== Dataset excerpts ==

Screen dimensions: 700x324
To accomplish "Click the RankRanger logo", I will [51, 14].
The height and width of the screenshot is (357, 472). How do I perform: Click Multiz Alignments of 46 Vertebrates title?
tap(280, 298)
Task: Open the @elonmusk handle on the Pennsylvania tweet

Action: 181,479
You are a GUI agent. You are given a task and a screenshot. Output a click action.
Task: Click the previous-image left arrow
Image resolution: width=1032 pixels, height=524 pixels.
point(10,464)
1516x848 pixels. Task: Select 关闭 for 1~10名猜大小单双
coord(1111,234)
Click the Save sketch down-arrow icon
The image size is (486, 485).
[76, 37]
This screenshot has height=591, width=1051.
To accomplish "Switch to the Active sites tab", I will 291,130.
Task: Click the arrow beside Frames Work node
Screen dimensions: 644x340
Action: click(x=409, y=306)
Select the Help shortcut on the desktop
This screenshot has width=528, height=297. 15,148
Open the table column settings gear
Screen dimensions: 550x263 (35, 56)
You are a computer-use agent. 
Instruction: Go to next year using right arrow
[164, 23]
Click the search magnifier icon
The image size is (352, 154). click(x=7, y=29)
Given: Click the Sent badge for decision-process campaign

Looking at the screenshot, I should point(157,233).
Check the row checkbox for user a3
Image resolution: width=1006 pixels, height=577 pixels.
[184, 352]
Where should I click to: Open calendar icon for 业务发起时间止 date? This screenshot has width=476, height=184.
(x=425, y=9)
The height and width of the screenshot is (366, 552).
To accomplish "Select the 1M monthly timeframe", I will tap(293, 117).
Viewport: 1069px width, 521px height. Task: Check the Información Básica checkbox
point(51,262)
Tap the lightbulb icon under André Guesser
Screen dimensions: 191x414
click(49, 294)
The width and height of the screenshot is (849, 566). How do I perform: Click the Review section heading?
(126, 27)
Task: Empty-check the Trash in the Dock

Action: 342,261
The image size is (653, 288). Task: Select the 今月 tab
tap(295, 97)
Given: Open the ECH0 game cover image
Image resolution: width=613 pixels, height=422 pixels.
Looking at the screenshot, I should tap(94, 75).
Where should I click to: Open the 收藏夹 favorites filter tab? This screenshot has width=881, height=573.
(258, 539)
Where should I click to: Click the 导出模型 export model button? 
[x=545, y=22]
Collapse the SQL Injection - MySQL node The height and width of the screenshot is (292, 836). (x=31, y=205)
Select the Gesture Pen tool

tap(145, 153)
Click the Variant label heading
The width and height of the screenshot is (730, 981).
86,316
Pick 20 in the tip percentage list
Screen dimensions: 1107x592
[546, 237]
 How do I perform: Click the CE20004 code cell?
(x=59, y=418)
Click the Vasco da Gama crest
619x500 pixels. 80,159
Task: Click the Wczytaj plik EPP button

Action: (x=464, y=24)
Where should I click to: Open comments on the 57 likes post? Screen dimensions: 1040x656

== Work item ==
In the listing above, find the line containing "Click the Save sketch down-arrow icon" and the line containing "Check the row checkbox for user a3", then repeat those two lines and everything between them exactly.

== Solution for this exercise ==
Click the Save sketch down-arrow icon
The image size is (486, 485).
[76, 37]
This screenshot has height=591, width=1051.
To accomplish "Switch to the Active sites tab", I will 291,130.
Task: Click the arrow beside Frames Work node
Screen dimensions: 644x340
Action: click(x=409, y=306)
Select the Help shortcut on the desktop
This screenshot has width=528, height=297. 15,148
Open the table column settings gear
Screen dimensions: 550x263 (35, 56)
You are a computer-use agent. 
Instruction: Go to next year using right arrow
[164, 23]
Click the search magnifier icon
The image size is (352, 154). click(x=7, y=29)
Given: Click the Sent badge for decision-process campaign

Looking at the screenshot, I should point(157,233).
Check the row checkbox for user a3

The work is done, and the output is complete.